DATA EXCERPTS START
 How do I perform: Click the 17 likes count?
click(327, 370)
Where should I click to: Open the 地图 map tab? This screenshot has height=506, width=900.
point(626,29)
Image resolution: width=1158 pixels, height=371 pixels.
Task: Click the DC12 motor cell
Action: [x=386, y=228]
DATA EXCERPTS END
(EXERCISE GOAL):
From the line containing "Where should I" through the last line of the records, output each line exactly and nothing more.

(WRITTEN RESPONSE):
Where should I click to: Open the 地图 map tab? This screenshot has height=506, width=900.
point(626,29)
Image resolution: width=1158 pixels, height=371 pixels.
Task: Click the DC12 motor cell
Action: [x=386, y=228]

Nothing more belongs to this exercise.